Juana de Arco
Juana de Arco Percibí en su tono un aire bajo y respetuoso, pero sus palabras fueron claras. ¿Cómo habrían llegado a su mente unas ideas tan extrañas? Esta pregunta me dio vueltas por la cabeza durante los dos días siguientes. Lo más fácil era pensar que se había vuelto loca. Si no, ¿cómo explicar todo aquello? El dolor por los desastres y tanto pensar en las calamidades sufridas por Francia debieron debilitar su razón, siempre tan firme, y la habían llenado de sueños fantasmagóricos… Sí, eso debía ser.
Pero yo la estuve observando y le hice varias pruebas, y no era eso.
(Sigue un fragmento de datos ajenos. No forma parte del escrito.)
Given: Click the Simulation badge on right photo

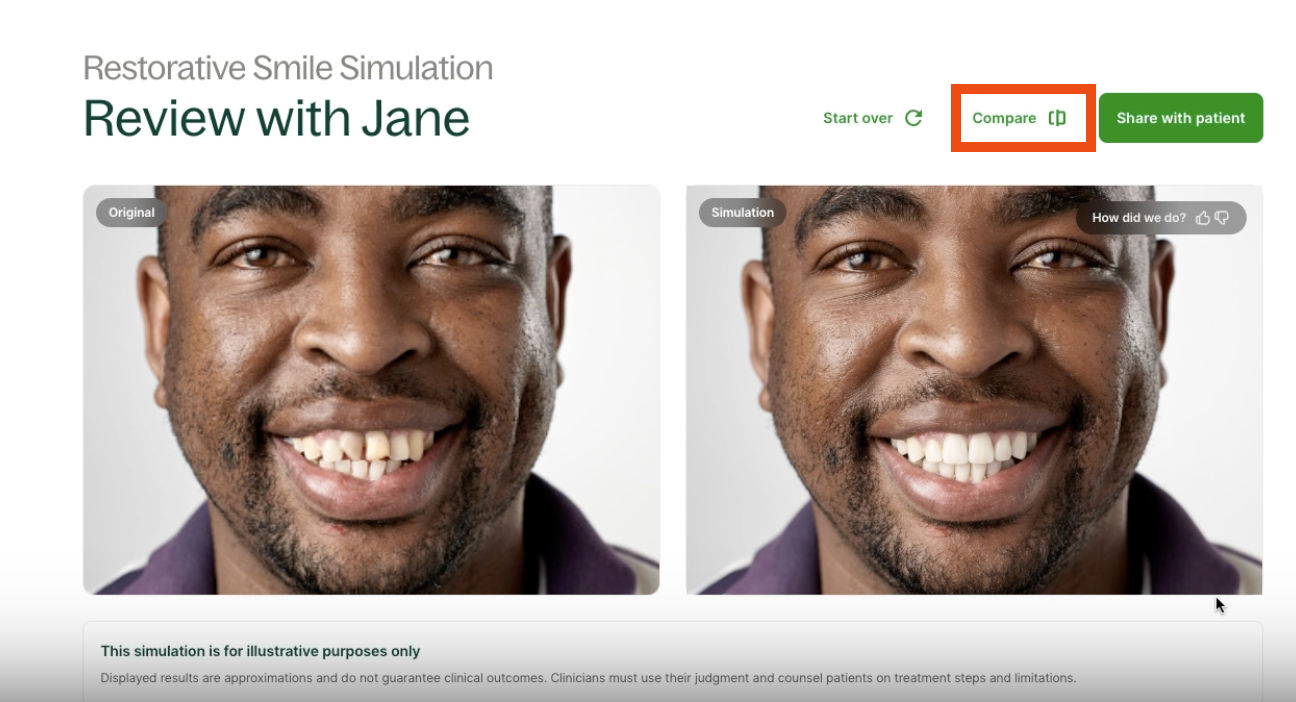Looking at the screenshot, I should [742, 213].
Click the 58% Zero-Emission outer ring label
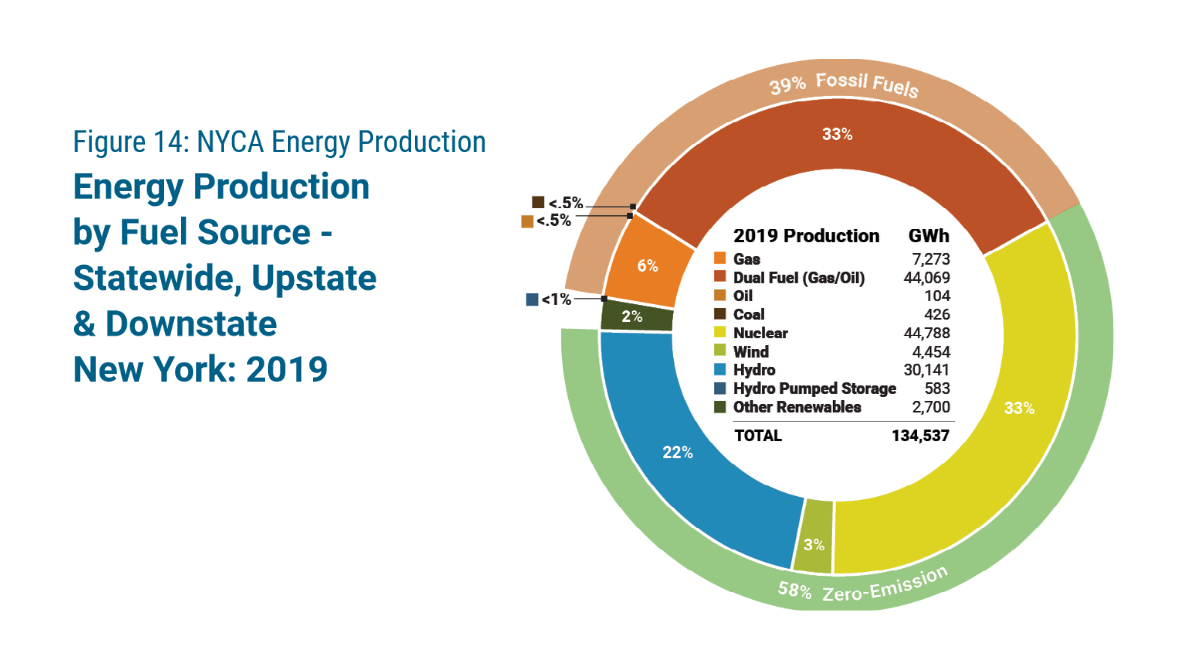 tap(862, 588)
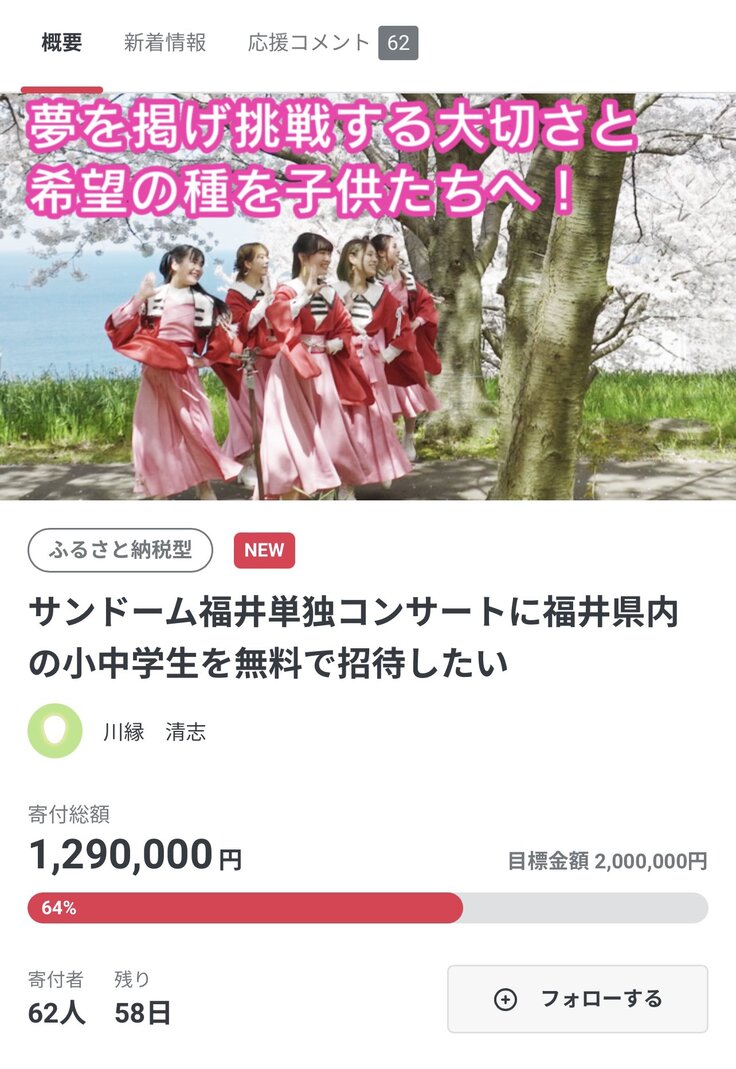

Sus ojos se mostraban diáfanos, sus gestos, de evidente naturalidad. Sus conversaciones, directas y al fondo de lo que se trataba. No, a su mente no le ocurría nada. Seguía siendo la persona más inteligente de la aldea, y la mejor. Continuaba discurriendo por todos los demás, haciendo planes en su favor, sacrificándose por ellos, lo mismo que siempre. Asistía a sus enfermos, y a los pobres, y se mostraba dispuesta a ceder su cuarto al caminante y dormir en el suelo. Tal vez existiera algún secreto en algún lugar de su mente, pero la locura no era la respuesta apropiada a mis dudas. Estaba claro.